El jean bootcut regresa con una propuesta que combina equilibrio estético, versatilidad y un diferencial clave: su capacidad para estilizar la figura sin resignar comodidad.
El regreso del jean bootcut y por qué vuelve a destacarse
El corte bootcut se caracteriza por su ajuste en cadera y muslos, con una leve apertura desde la rodilla hacia abajo. Esta estructura genera un efecto visual que alarga las piernas y equilibra la silueta, posicionándolo como uno de los fits más favorecedores.
Además de su impacto en la figura, su capacidad de utilizarse en todos los momentos del día lo convierte en una prenda funcional para distintos estilos. Puede integrarse fácilmente en looks urbanos o más sofisticados, combinando con botas, zapatillas, sweaters tejidos o tapados largos.
En términos de paleta, se adapta con facilidad a tonos neutros como negro, blanco o camel, lo que lo transforma en una pieza clave para armar conjuntos actuales sin demasiado esfuerzo.

El cambio de tendencia y la salida del wide leg
Durante las últimas temporadas, el jean wide leg dominó el escenario gracias a su comodidad y estética relajada. Sin embargo, la evolución de las tendencias empieza a inclinarse hacia líneas más definidas y siluetas que marquen el cuerpo de manera más estructurada.

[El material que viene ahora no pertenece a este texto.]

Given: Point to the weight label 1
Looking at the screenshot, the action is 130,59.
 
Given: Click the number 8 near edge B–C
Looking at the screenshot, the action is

En este nuevo escenario, el bootcut aparece como una alternativa que logra un punto medio: mantiene el confort, pero suma un mayor trabajo sobre la forma. El auge de looks más pulidos y equilibrados impulsa este tipo de cortes, donde el diseño acompaña y realza la figura.
Cómo incorporar el jean bootcut en los looks de temporada
Sumarse a esta tendencia no requiere un cambio radical. El bootcut puede integrarse de manera gradual con combinaciones simples y efectivas. El calzado juega un rol clave: botas con taco, plataformas o zapatillas con suela alta potencian su caída y refuerzan su efecto estilizador.

En la parte superior, las opciones pueden ir desde básicos como camisas blancas o sweaters neutros hasta prendas más estructuradas como blazers. La clave está en lograr equilibrio en las proporciones y aprovechar la versatilidad del corte.
Así, el jean bootcut no solo marca el pulso de la temporada, sino que también reafirma una lógica cada vez más presente en la moda actual: prendas funcionales, combinables y pensadas para adaptarse a distintos contextos sin perder identidad.